敞开工作|张云峰:猫眼成了我和外界的一个交流方式 | PHOTOFAIRS

敞开工作|张云峰:猫眼成了我和外界的一个交流方式

张云峰 ,2011年毕业于新疆师范大学美术学院油画专业,2016年毕业于中央美术学院实验艺术学院,现工作生活于北京。早期创作多和个人经历及边疆历史文化有关。2015年,他和搭档李海光开始合作《运动场》等系列创作。2018年,开始独立创作,其中部分作品参杂着个人情感的转化,材料上多使用感光相纸进行创作。作为2020年『曝光奖』的入围艺术家,张云峰在此次『点亮屏幕』中呈现了一组在疫情期间创作的作品《隔离期》。在那段特殊的时期,张云峰将相纸作为自己与外界沟通的触角,不断触碰住所和外界之间的边界,探索人与空间,人与他人,人与外界之间的关系。对他而言,正是创作为其直面疫情提供了帮助,而这一系列也可被视为一个探讨我们当下状况的样本。

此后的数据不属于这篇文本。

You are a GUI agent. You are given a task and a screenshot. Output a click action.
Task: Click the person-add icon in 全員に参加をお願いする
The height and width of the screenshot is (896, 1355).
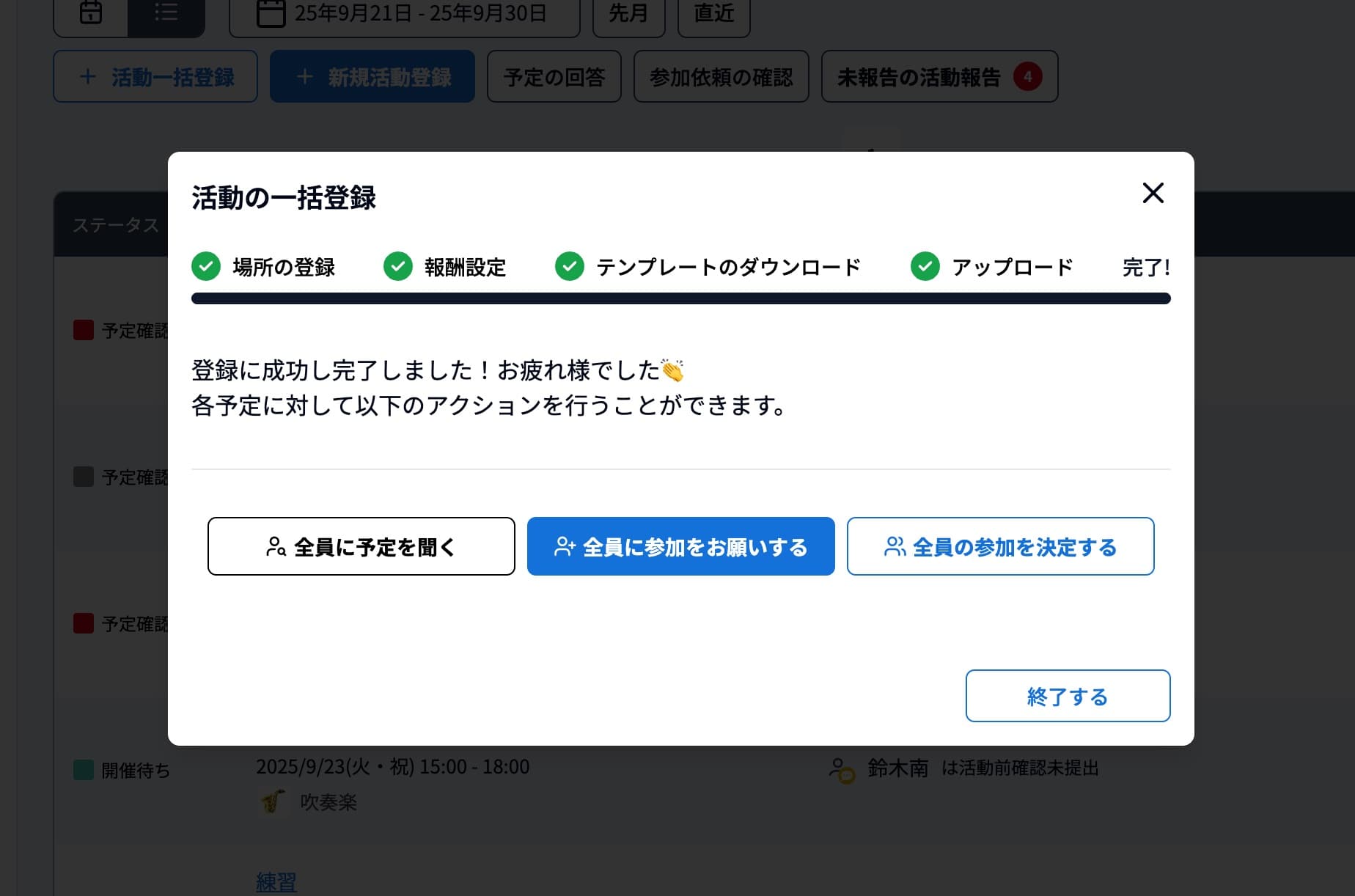pos(564,546)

在监控、隔离、陌生人、病毒、房子,以及对未来的探索中,整个创作形成了对人类与疾病斗争关系的某种隐喻,最终落脚在一只未能漂出的折叠纸船上,仿佛是尚未找到明确答案的视觉体现。在今天的「敞开工作」中,张云峰将重回那段时光,通过文字呈现其被迫以及自愿居家隔离时期的所思所感。

1.隔离期

疫情期间,回到工作室,被强制隔离了14天,之后一个月也几乎没有出门。最多只在晚上小区里散步。从第一天,我把一张未曝光的相纸放在一个盒子里,同时用一个家用摄像头监控着它。摄像头的红外感应一直在看着它,一个月没有间断,最终相纸上留下了几个光圈。看起来,长时间被监控也会有印记。

2.对门

在家呆着,不能出门,即使是从超市打电话送食物,也只能送到门口。所以猫眼成了我和外界的一个交流方式。眼前的几平米区域都成了奢侈。把猫眼取掉,利用这个孔,我自己做了一个针孔相机,这样可以给对门拍个照。 

3.对面

有了上次的经验,我总是左瞅右瞅地找找家里还有哪里可以让我和外界联通,很快预留的空调洞就被征用。透过这个洞,能清晰的看到对面的楼,即使影调清晰,但是相隔太远了。

4.我们像左眼和右眼,彼此看不见

我总是在想,当我从猫眼看对门的时候,他们是不是也在偷看我。漆黑的走廊里,两个发光的点总在互相交流。但是我和对门的人,彼此看不到对方。我用相纸把这两个光点记录下来,很像两个大眼睛,然后剪了一点春联做嘴巴,撕几块广告贴纸粘在墙上,大功告成。

5.无处躲藏

后来,逐渐胆子大了,晚上出去在小区里转悠。我想这可真有意思,病毒一来,人就躲在家里。就像光来了,相纸就需要躲在暗处。于是我在小区里找了很多我认为最暗的地方,把相纸在黑夜的掩护下藏起来,第二天晚上出去散步的时候,再去把它带回来。

6.光明屋

在楼下转的时候,我突然发现,可以从外面看到邻居家窗户发出的光线。可惜太高了,没法爬上去,如果有什么东西可以把相纸送到他家窗户前,就可以看到了。于是我买了一些氢气球,戴着相纸飘上去了。

7.今夜东风还是西风?

最远一次,我们走到潮白河边,对面就是北京,来了几个月,还没有踏入过北京。我想可以做一个纸船,让它慢慢飘过去,谁知道,岸边的杂草丛生,垃圾太多,它根本漂不远。况且那几天都刮西南风,很快就回来了。看来这一次,我们真的被困在孤岛上了。